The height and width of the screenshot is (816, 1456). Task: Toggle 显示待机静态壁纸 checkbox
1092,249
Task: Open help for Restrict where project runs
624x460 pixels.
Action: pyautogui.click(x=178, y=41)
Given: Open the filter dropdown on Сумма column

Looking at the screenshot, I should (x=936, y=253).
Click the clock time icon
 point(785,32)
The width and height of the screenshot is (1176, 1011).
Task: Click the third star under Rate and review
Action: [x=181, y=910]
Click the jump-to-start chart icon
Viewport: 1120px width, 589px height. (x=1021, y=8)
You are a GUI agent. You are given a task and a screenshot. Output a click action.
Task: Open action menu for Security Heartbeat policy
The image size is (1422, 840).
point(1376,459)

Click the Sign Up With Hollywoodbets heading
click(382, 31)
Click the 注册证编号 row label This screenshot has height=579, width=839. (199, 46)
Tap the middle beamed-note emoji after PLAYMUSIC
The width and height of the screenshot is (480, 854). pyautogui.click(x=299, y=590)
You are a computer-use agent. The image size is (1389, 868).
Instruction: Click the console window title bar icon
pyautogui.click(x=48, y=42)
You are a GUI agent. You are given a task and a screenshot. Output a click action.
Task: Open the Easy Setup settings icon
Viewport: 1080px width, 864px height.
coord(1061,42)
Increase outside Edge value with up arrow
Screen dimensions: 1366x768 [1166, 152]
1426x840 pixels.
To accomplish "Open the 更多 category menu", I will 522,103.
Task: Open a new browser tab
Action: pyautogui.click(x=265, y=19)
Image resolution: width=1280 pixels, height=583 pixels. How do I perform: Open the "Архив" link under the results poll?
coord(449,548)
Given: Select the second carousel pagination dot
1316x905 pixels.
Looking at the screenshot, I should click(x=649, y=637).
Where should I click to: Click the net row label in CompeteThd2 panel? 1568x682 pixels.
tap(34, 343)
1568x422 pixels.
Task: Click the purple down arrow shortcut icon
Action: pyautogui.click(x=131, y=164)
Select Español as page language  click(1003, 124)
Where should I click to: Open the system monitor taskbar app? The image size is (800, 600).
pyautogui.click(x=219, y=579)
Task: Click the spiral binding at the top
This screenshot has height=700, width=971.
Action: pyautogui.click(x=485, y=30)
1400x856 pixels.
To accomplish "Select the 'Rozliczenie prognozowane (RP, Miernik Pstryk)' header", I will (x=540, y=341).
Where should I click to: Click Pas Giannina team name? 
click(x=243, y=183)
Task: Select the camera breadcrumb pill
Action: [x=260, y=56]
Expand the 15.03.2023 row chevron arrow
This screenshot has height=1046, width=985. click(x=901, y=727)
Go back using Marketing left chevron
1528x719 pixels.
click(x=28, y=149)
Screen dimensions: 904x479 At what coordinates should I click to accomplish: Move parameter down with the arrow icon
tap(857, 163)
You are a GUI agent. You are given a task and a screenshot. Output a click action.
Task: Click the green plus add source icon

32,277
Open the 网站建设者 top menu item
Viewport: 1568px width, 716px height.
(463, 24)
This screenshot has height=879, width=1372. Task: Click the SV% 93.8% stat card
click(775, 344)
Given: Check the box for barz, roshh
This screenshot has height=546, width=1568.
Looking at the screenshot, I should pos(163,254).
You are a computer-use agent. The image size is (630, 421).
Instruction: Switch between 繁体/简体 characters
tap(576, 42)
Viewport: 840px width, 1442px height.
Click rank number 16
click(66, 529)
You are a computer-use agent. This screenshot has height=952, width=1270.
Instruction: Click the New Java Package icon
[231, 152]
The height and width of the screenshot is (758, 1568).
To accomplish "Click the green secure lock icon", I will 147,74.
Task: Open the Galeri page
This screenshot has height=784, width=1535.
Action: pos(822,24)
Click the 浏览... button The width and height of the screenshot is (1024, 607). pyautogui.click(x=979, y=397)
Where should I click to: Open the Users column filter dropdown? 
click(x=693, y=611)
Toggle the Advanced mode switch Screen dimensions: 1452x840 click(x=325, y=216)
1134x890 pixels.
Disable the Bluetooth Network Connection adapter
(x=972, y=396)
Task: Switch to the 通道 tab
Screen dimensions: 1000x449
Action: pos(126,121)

= = = = =

## [Stated problem]
Rewrite the items above, changing every "Instruction" to "Command" and leaving everything else as it is.

## [The reply]
The height and width of the screenshot is (816, 1456). Task: Toggle 显示待机静态壁纸 checkbox
1092,249
Task: Open help for Restrict where project runs
624x460 pixels.
Action: pyautogui.click(x=178, y=41)
Given: Open the filter dropdown on Сумма column

Looking at the screenshot, I should (x=936, y=253).
Click the clock time icon
 point(785,32)
The width and height of the screenshot is (1176, 1011).
Task: Click the third star under Rate and review
Action: [x=181, y=910]
Click the jump-to-start chart icon
Viewport: 1120px width, 589px height. (x=1021, y=8)
You are a GUI agent. You are given a task and a screenshot. Output a click action.
Task: Open action menu for Security Heartbeat policy
The image size is (1422, 840).
point(1376,459)

Click the Sign Up With Hollywoodbets heading
click(382, 31)
Click the 注册证编号 row label This screenshot has height=579, width=839. (199, 46)
Tap the middle beamed-note emoji after PLAYMUSIC
The width and height of the screenshot is (480, 854). pyautogui.click(x=299, y=590)
You are a computer-use agent. The image size is (1389, 868).
Command: Click the console window title bar icon
pyautogui.click(x=48, y=42)
You are a GUI agent. You are given a task and a screenshot. Output a click action.
Task: Open the Easy Setup settings icon
Viewport: 1080px width, 864px height.
coord(1061,42)
Increase outside Edge value with up arrow
Screen dimensions: 1366x768 [1166, 152]
1426x840 pixels.
To accomplish "Open the 更多 category menu", I will 522,103.
Task: Open a new browser tab
Action: pyautogui.click(x=265, y=19)
Image resolution: width=1280 pixels, height=583 pixels. How do I perform: Open the "Архив" link under the results poll?
coord(449,548)
Given: Select the second carousel pagination dot
1316x905 pixels.
Looking at the screenshot, I should click(x=649, y=637).
Where should I click to: Click the net row label in CompeteThd2 panel? 1568x682 pixels.
tap(34, 343)
1568x422 pixels.
Task: Click the purple down arrow shortcut icon
Action: pyautogui.click(x=131, y=164)
Select Español as page language  click(1003, 124)
Where should I click to: Open the system monitor taskbar app? The image size is (800, 600).
pyautogui.click(x=219, y=579)
Task: Click the spiral binding at the top
This screenshot has height=700, width=971.
Action: pyautogui.click(x=485, y=30)
1400x856 pixels.
To accomplish "Select the 'Rozliczenie prognozowane (RP, Miernik Pstryk)' header", I will (x=540, y=341).
Where should I click to: Click Pas Giannina team name? 
click(x=243, y=183)
Task: Select the camera breadcrumb pill
Action: [x=260, y=56]
Expand the 15.03.2023 row chevron arrow
This screenshot has height=1046, width=985. click(x=901, y=727)
Go back using Marketing left chevron
1528x719 pixels.
click(x=28, y=149)
Screen dimensions: 904x479 At what coordinates should I click to accomplish: Move parameter down with the arrow icon
tap(857, 163)
You are a GUI agent. You are given a task and a screenshot. Output a click action.
Task: Click the green plus add source icon

32,277
Open the 网站建设者 top menu item
Viewport: 1568px width, 716px height.
(463, 24)
This screenshot has height=879, width=1372. Task: Click the SV% 93.8% stat card
click(775, 344)
Given: Check the box for barz, roshh
This screenshot has height=546, width=1568.
Looking at the screenshot, I should pos(163,254).
You are a computer-use agent. The image size is (630, 421).
Command: Switch between 繁体/简体 characters
tap(576, 42)
Viewport: 840px width, 1442px height.
Click rank number 16
click(66, 529)
You are a computer-use agent. This screenshot has height=952, width=1270.
Command: Click the New Java Package icon
[231, 152]
The height and width of the screenshot is (758, 1568).
To accomplish "Click the green secure lock icon", I will 147,74.
Task: Open the Galeri page
This screenshot has height=784, width=1535.
Action: pos(822,24)
Click the 浏览... button The width and height of the screenshot is (1024, 607). pyautogui.click(x=979, y=397)
Where should I click to: Open the Users column filter dropdown? 
click(x=693, y=611)
Toggle the Advanced mode switch Screen dimensions: 1452x840 click(x=325, y=216)
1134x890 pixels.
Disable the Bluetooth Network Connection adapter
(x=972, y=396)
Task: Switch to the 通道 tab
Screen dimensions: 1000x449
Action: pos(126,121)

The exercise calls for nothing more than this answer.